These methods are largely objective and, in general, have equal validity. Nevertheless, many authors consider the second method (1/2) to be more accurate in terms of meeting the required results [5]. In addition, if we take into account that the center of the circle defines multiple variants of chords, none of these methods seems to be ideal [6]. Further, for our convenience, we will not take into account the central point at all, since it is not crucial for our method of analysis. These two issues will be addressed at the end of the article.

2. Comparison of the Second and Third methods

The second method (1/2) implies a certain assumption that is controversial in terms of maximum invariance. More importantly, it could lead to a contradiction with the third method (1/4), which does not allow them to be considered as mutually alternative. The point of this assumption is that we consider equal distribution of the probability of choosing a random point along the entire radius. This means that there are an equal number of possible random centers of circle chords throughout the length of the radius. Only in this case, the choice of one of the possible radiuses, as a standard of the probability estimation, allows us to assess the overall probability of choosing a random chord. That is, the number of possible random points is the same at any distance from the midpoint of the circle.
At the same time, this assumption means that the number of possible random points on any random smaller circle in the area between the midpoint and the edge of the main circle is equal. Therefore, regardless of the circumference, the number of points is equal. The second method (1/2) can be considered as a solution to the problem only by taking into account this assumption.
On the whole, such an assumption can be justified, since if we consider an infinite number of radiuses that intersect all the given circles, then the number of points on these circles intersected by the radiuses is also equal. With this assumption, the displacement of the radius along the points of the larger of two arbitrary circles will lead to the displacement between the points on the smaller one.

[Rows of pointing data]
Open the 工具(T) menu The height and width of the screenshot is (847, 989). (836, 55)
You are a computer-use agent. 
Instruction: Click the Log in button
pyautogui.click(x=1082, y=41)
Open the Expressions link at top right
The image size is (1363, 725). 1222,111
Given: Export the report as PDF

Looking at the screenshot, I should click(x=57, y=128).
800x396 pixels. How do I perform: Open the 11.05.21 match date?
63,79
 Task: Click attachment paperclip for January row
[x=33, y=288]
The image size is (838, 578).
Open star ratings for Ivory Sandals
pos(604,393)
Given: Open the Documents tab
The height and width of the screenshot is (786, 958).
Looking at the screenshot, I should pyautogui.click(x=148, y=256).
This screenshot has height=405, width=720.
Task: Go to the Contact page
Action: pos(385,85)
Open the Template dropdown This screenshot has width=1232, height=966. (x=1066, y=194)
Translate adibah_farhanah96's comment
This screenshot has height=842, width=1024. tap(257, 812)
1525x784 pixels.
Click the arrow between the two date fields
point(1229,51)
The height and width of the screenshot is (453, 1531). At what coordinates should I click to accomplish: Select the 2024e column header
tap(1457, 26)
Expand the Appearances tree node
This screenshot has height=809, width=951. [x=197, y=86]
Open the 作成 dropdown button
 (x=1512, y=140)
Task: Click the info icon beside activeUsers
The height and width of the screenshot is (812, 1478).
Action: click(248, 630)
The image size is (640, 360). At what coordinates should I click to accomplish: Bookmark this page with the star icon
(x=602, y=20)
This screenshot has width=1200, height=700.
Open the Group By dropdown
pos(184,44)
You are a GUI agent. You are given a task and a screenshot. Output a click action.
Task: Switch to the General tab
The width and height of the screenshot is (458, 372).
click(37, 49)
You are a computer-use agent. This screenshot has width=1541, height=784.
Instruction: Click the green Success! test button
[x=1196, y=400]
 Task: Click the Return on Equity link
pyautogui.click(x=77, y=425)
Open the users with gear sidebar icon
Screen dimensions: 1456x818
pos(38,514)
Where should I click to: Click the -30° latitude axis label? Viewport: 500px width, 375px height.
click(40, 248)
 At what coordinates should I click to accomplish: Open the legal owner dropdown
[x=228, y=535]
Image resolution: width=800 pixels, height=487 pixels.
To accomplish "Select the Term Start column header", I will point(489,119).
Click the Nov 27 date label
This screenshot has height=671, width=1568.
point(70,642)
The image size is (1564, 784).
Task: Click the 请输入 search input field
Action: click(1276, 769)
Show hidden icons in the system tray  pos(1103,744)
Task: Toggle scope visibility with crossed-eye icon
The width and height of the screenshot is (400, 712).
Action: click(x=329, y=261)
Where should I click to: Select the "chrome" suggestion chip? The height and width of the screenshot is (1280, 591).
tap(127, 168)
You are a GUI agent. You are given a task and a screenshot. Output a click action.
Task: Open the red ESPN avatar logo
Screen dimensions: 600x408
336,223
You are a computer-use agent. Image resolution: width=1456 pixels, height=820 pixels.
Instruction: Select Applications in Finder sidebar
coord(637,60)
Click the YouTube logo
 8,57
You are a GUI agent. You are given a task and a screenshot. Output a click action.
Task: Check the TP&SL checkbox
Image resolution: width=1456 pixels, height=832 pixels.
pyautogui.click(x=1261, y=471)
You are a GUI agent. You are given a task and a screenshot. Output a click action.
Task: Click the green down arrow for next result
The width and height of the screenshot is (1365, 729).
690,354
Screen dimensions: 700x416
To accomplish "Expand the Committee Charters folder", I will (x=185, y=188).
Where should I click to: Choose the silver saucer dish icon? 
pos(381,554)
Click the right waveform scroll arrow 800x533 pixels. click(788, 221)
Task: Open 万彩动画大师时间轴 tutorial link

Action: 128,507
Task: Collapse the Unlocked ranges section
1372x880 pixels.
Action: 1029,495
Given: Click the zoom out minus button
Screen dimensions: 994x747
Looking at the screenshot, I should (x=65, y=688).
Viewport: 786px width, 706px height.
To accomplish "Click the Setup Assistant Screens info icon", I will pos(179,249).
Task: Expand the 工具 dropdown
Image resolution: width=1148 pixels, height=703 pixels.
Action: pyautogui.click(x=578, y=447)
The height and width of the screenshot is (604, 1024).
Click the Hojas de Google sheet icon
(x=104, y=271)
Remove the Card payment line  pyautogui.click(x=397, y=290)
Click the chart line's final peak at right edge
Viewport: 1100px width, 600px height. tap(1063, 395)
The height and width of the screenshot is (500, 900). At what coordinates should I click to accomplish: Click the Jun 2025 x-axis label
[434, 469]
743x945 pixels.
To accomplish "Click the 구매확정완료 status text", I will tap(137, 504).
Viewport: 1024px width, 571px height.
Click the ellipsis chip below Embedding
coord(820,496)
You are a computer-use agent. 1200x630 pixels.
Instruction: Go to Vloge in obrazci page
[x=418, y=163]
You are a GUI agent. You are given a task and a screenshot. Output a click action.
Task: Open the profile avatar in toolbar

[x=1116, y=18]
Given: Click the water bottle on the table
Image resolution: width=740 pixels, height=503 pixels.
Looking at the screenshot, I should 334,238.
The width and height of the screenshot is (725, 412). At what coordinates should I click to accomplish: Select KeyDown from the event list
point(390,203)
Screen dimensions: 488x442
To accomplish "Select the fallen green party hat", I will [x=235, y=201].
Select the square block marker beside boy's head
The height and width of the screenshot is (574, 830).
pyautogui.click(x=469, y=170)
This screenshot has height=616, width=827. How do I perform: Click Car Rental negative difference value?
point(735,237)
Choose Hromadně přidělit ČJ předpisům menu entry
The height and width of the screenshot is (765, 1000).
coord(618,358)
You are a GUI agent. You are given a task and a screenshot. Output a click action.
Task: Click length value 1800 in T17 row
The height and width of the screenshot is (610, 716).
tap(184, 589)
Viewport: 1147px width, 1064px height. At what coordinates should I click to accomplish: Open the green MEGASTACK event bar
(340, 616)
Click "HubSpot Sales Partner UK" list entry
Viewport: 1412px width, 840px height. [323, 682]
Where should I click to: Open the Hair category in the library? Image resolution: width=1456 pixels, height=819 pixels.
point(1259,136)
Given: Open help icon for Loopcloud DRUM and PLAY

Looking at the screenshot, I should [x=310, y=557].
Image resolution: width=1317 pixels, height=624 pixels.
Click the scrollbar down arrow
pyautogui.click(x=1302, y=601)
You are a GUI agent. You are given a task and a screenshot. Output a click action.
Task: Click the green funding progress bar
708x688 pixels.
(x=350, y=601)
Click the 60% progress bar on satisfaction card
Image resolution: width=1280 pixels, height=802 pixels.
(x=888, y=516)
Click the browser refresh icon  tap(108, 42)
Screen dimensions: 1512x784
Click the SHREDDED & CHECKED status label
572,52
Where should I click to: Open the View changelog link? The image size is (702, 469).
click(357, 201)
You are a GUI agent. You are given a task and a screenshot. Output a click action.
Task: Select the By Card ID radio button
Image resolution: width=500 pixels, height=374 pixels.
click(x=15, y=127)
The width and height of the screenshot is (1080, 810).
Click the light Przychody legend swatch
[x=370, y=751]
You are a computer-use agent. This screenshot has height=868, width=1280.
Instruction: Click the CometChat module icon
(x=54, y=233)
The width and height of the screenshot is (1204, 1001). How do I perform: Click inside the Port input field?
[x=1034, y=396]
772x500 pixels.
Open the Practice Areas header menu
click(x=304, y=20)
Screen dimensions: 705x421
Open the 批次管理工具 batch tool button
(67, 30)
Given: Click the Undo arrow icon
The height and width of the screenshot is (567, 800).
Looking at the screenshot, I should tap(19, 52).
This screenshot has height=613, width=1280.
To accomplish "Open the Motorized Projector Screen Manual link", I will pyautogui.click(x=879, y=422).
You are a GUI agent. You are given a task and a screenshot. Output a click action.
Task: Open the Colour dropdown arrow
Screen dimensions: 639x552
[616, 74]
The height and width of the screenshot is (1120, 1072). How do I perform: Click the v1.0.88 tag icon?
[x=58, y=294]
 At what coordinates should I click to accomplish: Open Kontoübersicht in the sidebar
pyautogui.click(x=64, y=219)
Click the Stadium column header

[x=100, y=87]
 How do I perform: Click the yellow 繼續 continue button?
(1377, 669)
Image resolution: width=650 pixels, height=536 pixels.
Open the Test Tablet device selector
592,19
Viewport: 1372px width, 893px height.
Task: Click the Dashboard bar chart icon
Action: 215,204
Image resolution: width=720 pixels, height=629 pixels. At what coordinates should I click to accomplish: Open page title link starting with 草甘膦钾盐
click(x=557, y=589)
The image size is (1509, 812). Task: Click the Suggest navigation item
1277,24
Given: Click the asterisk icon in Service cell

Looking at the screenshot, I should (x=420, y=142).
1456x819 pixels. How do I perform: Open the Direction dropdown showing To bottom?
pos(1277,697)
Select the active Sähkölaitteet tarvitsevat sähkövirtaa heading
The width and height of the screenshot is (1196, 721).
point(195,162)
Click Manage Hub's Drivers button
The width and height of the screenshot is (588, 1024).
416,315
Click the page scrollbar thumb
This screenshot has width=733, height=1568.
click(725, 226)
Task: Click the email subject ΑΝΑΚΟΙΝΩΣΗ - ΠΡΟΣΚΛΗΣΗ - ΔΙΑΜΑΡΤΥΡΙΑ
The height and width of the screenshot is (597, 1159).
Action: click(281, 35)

Problems and tasks.
1/ From the extract comparing methods for choosing a random chord, retype the part that opens with the words "The second method (1/2) implies" and closes with "of the circle.".
2/ Answer these questions using the extract comparing methods for choosing a random chord:
(a) Which method do many authors consider more accurate in meeting the required results?
(b) What value is given in parentheses for the third method?
(c) Under the assumption attached to the second method, how does the number of possible random points change with distance from the midpoint of the circle?
3/ Continue the extract on methods for choosing a random chord from where it stops.

Responses to the exercise.
1/
The second method (1/2) implies a certain assumption that is controversial in terms of maximum invariance. More importantly, it could lead to a contradiction with the third method (1/4), which does not allow them to be considered as mutually alternative. The point of this assumption is that we consider equal distribution of the probability of choosing a random point along the entire radius. This means that there are an equal number of possible random centers of circle chords throughout the length of the radius. Only in this case, the choice of one of the possible radiuses, as a standard of the probability estimation, allows us to assess the overall probability of choosing a random chord. That is, the number of possible random points is the same at any distance from the midpoint of the circle.

2/
(a) The second method (1/2).
(b) 1/4.
(c) It does not change; the number of possible random points is the same at any distance from the midpoint.

3/
Similarly, two circles inscribed in a cone could be considered (Figure 2). Let us take a ray from the vertex of a cone that intersects both circles. If we displace the ray along the points of the larger circle, it will cause the displacement between the points of the smaller one. Thus, the number of such points is equal inside both circles. Now let us assume that the radiuses of the circles have a ratio of 1:2 and place both circles on a plane, with their centers aligned. Now let us estimate the probability of a random point falling into the smaller circle and into the remaining area of the larger circle. The probability of falling into the larger circle that is outside of the smaller one is equal to the number of points in the larger circle minus the number of points in the smaller one. Since these numbers are equal, the possibility of falling outside of the smaller circle is zero. Therefore, all randomly chosen points will be in the smaller circle.
Thus, making an analogy between the second and the third method to solve the Bertrand paradox, in the third solution we achieve 100% instead of 1/4. Obviously, this cannot be considered as a correct solution, though we took into account the assumption on which the second classic method for solving the problem is based. In the same way that our exaggerated formulation of the third method ignores all points outside the smaller circle, the second one ignores all additional points outside the smaller circle that appear when moving away from the center of the circle (Figure 3).
Hence, the second method (1/2) can be considered either as initially incorrect or as not being an alternative to the third solution (1/4), while also being correct only for a more specific problem than the one that was formulated by Bertrand.
As was mentioned above, the main issue of the formulation that limits its application is that the number of points on each arbitrary circle, both around the center of the circle and at its border, is the same, regardless of the circumference. This shortcoming could be eliminated by introducing additional points on the circles that are close to the edge of the circle. In fact, this will provide the third solution to the problem. It is worth noting that the dependence of the number of points on the circle on its circumference in the context of the Bertrand paradox is addressed by D. Rizza [7], although this concept was not applied to compare the results of two solutions.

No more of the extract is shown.